John Riggs wrote:
It's sad aikidoka can be so petty, intolerant and unforgiving. I don't think O'Sensei would have been very pleased.
Hello Mr Riggs,
I am not so sure about that. The split between Tohei Sensei and Kisshomaru Doshu developed while O Sensei was alive, but from everything that I have heard, he might well have been displeased, but did nothing to stop it. Nor did Kisshomaru Doshu take any steps to stop the acrimonious dispute between Nishio Sensei and my own teacher which I referred to in my earlier post.

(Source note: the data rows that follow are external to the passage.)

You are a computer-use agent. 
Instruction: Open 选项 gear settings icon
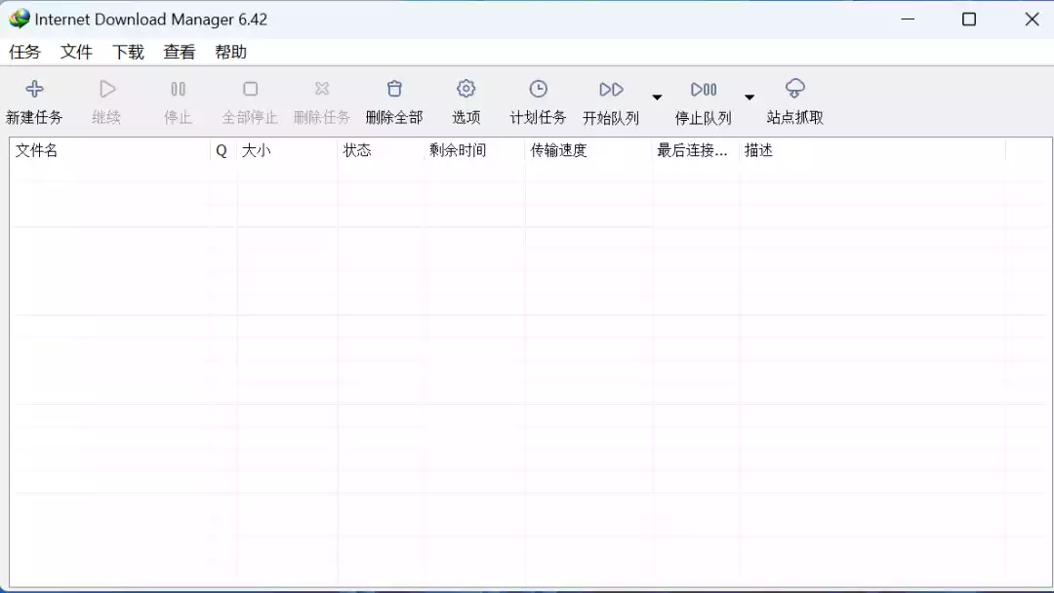click(466, 90)
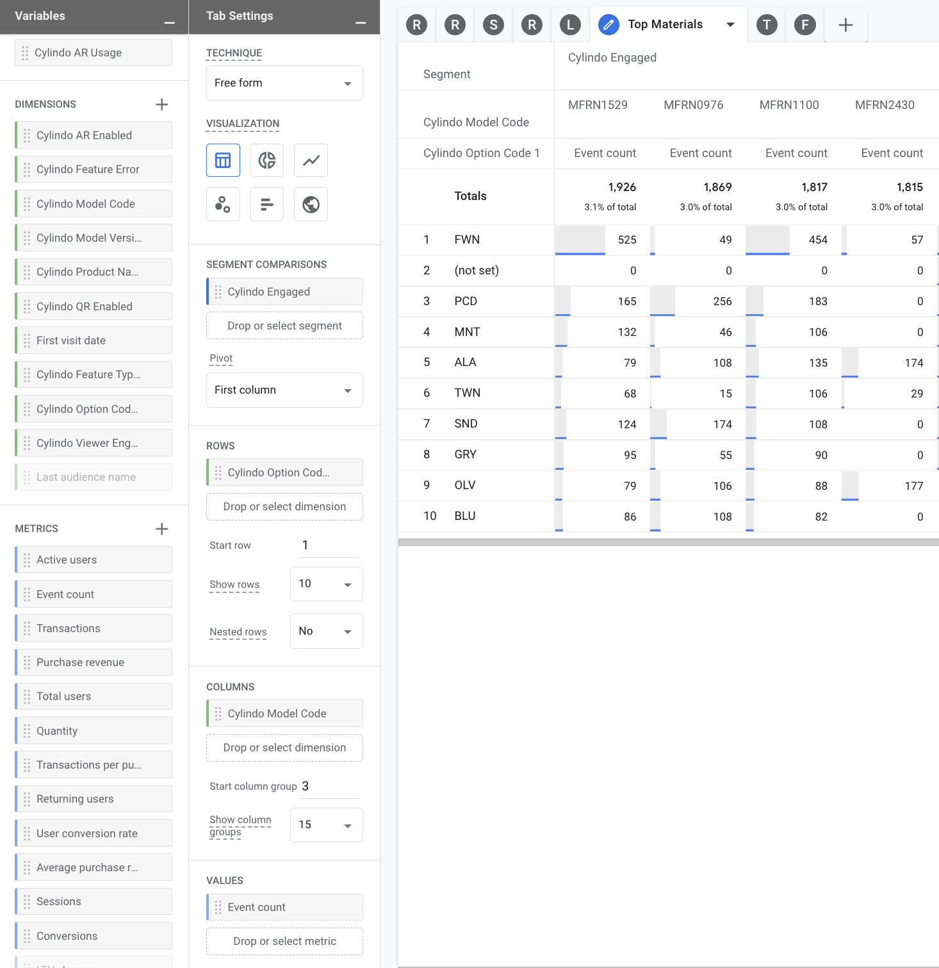
Task: Switch to the T tab
Action: (x=766, y=24)
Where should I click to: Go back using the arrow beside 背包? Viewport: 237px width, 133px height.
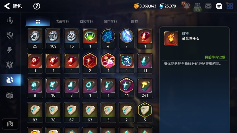click(7, 6)
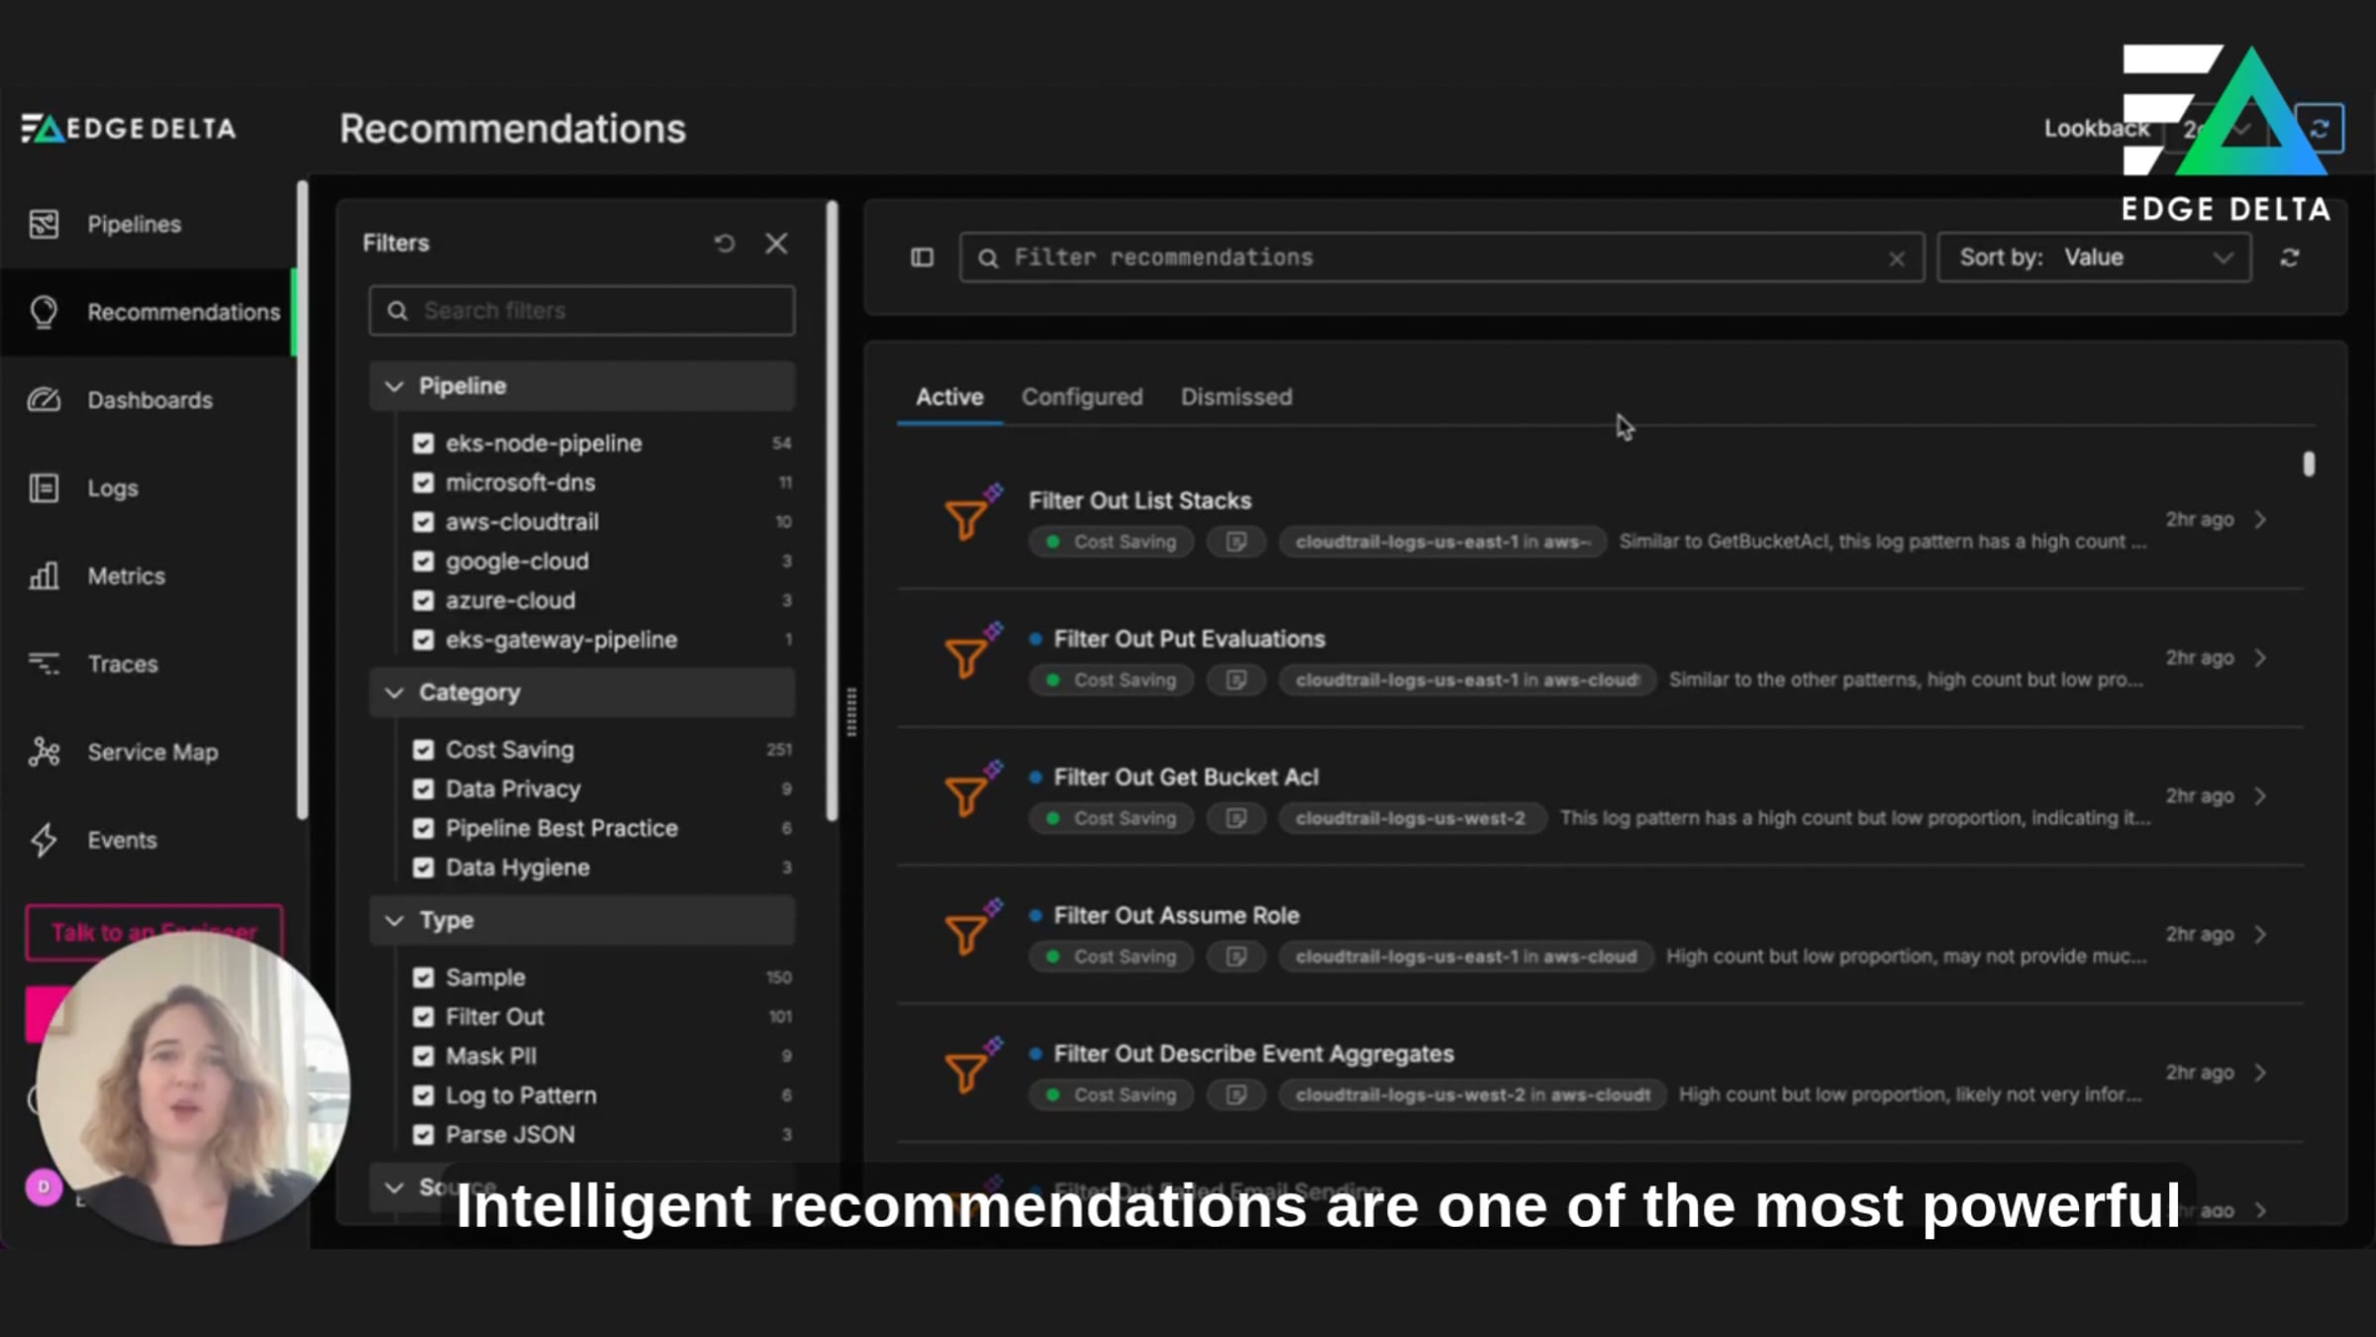Toggle the Cost Saving category checkbox

[424, 751]
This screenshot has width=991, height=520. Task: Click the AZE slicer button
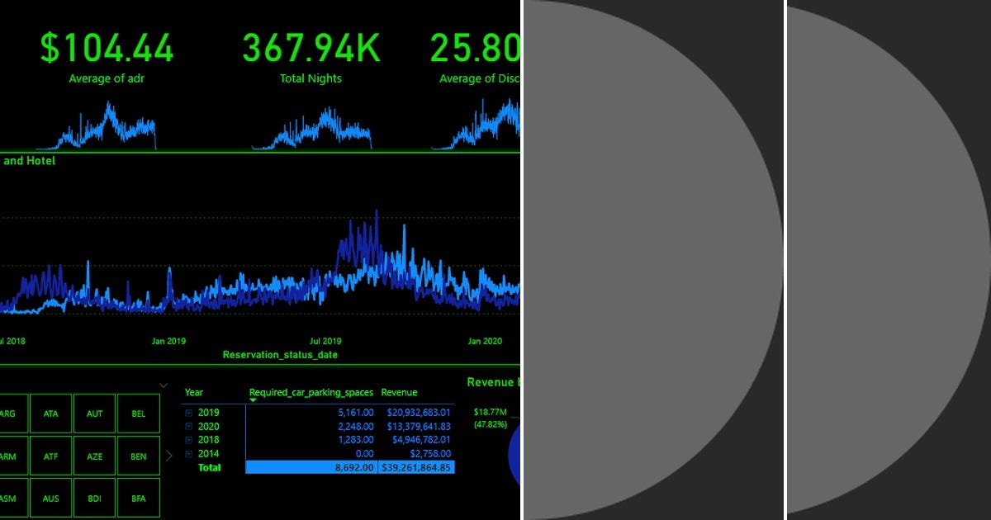pyautogui.click(x=94, y=456)
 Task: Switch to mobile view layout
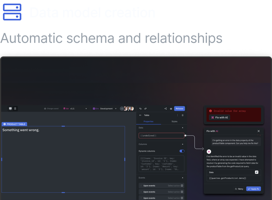(15, 108)
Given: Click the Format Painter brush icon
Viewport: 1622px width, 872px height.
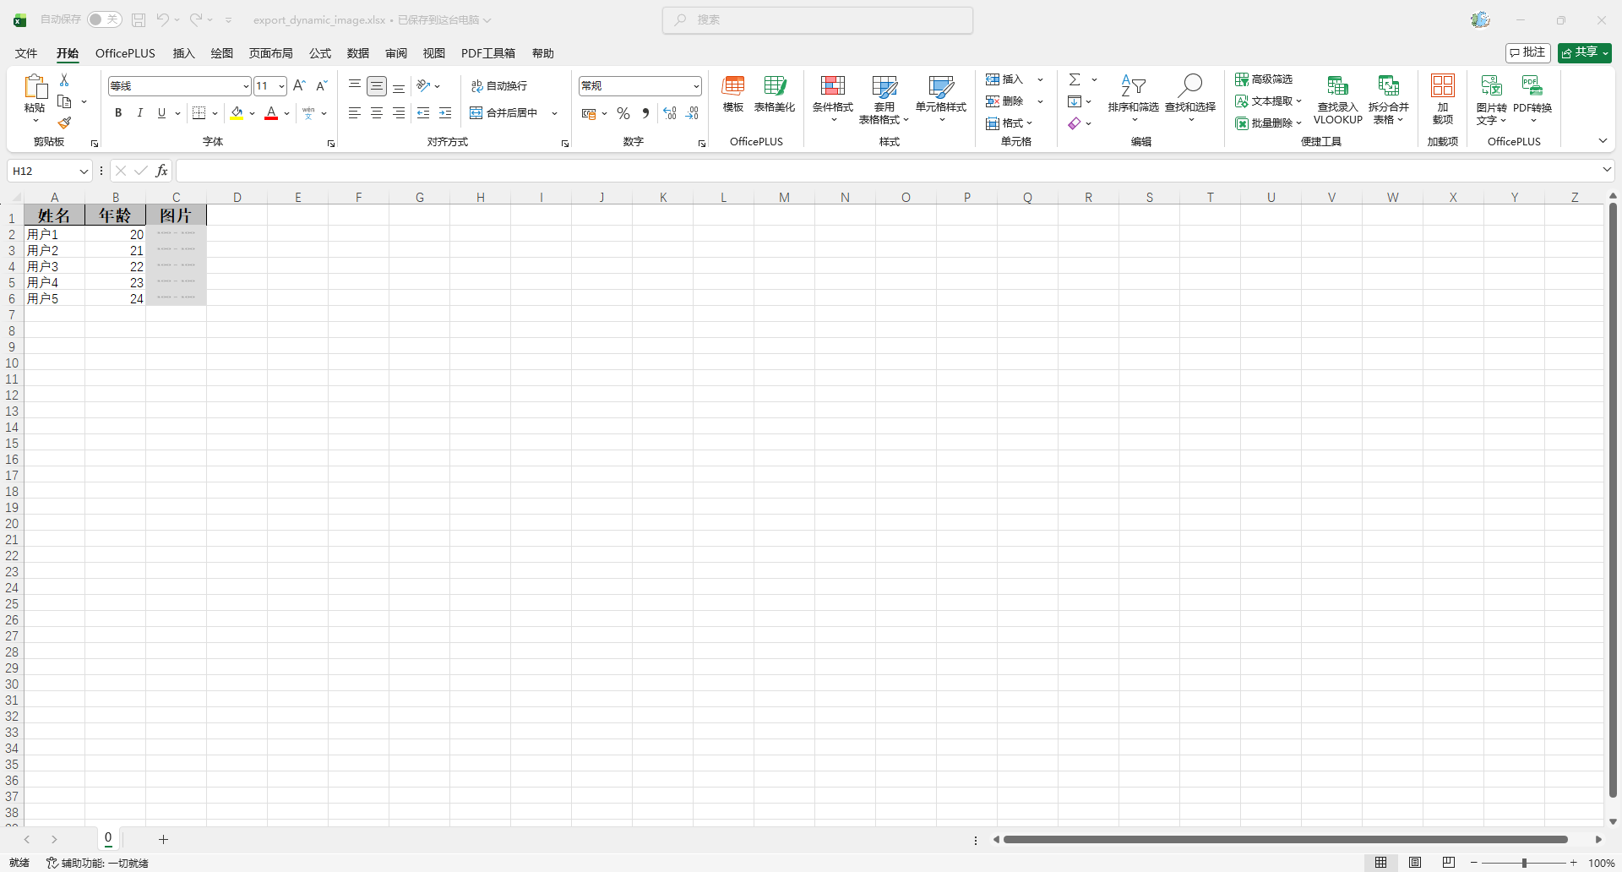Looking at the screenshot, I should (x=64, y=123).
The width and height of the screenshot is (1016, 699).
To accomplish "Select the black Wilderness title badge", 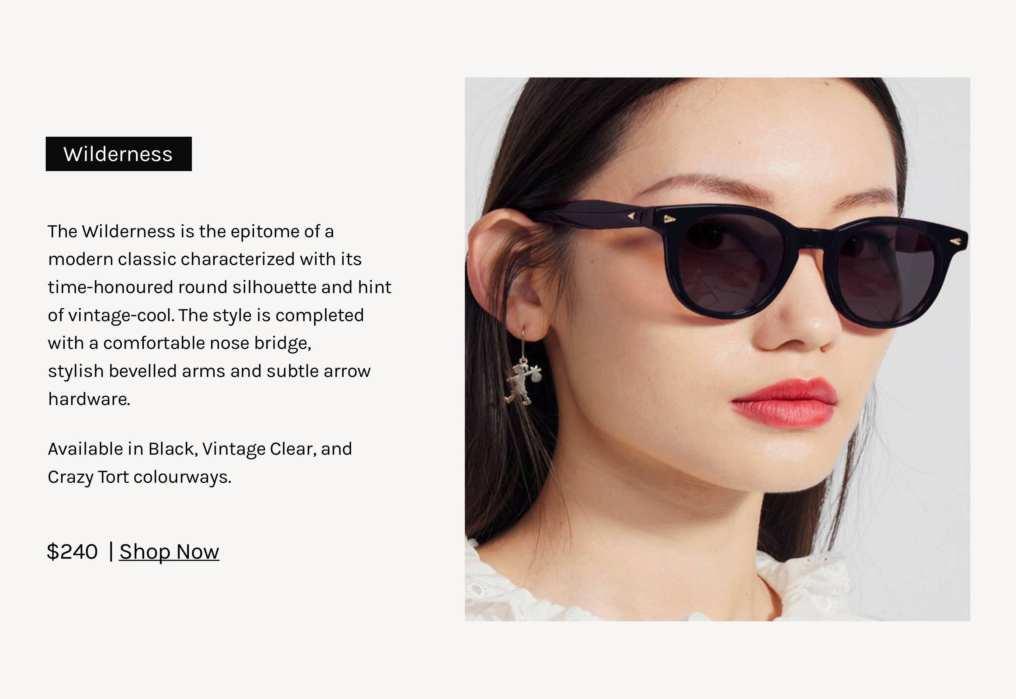I will tap(119, 154).
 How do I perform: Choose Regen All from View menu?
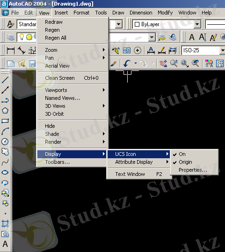(56, 38)
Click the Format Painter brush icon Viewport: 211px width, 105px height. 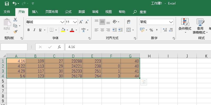15,32
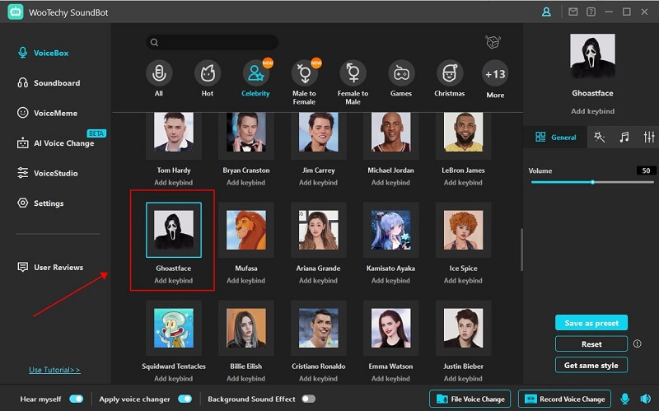This screenshot has width=659, height=411.
Task: Select the Games voice category icon
Action: pos(401,74)
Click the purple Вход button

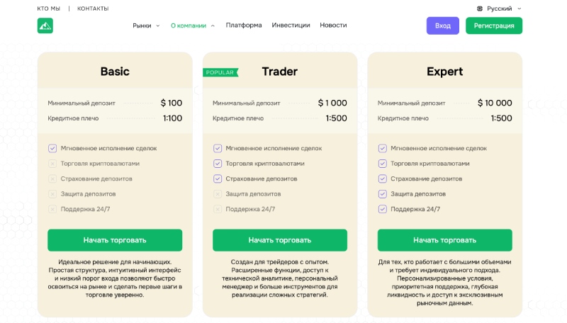click(x=442, y=26)
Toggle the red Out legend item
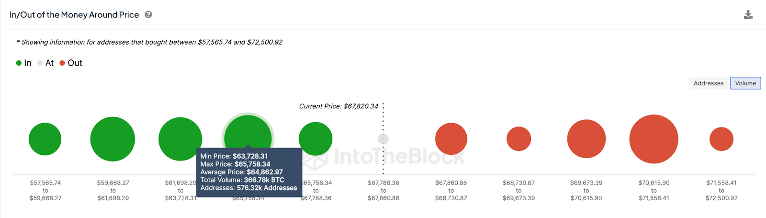 point(71,63)
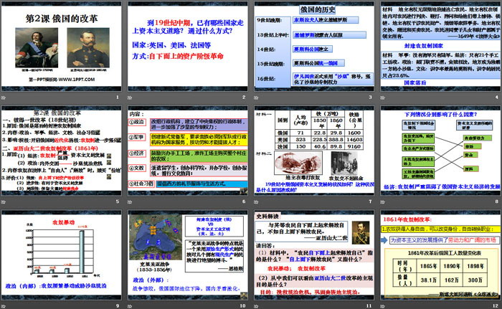The image size is (502, 309).
Task: Select slide 2 about 19世纪中期 capitalist countries
Action: click(189, 43)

Now I am not quite sure why this should be so and it might be that I am making assumptions based on 'western' individual values. In the west, with so much emphasis based on free expression and the importance of saying what one feels--immediately, it is very easy also to assume pretty well immediately that non-'western' cultures are lacking in an important respect. Well, I once tried to break up a quarrel between two Japanese shihan in a 'western' way and did not succeed, with the further consequence that my relationship with both was affected, for the worse.
The Japanese go to great lengths to 'solve' conflicts by avoiding them. They do not go in for the kind of stuff that Terry Dobson writes about in Aikido in Everyday Life
. If a conflict arises, the 'wa' has been broken, but it is both sides that have broken it. I know this, even from such a simple form of conflict as a road accident.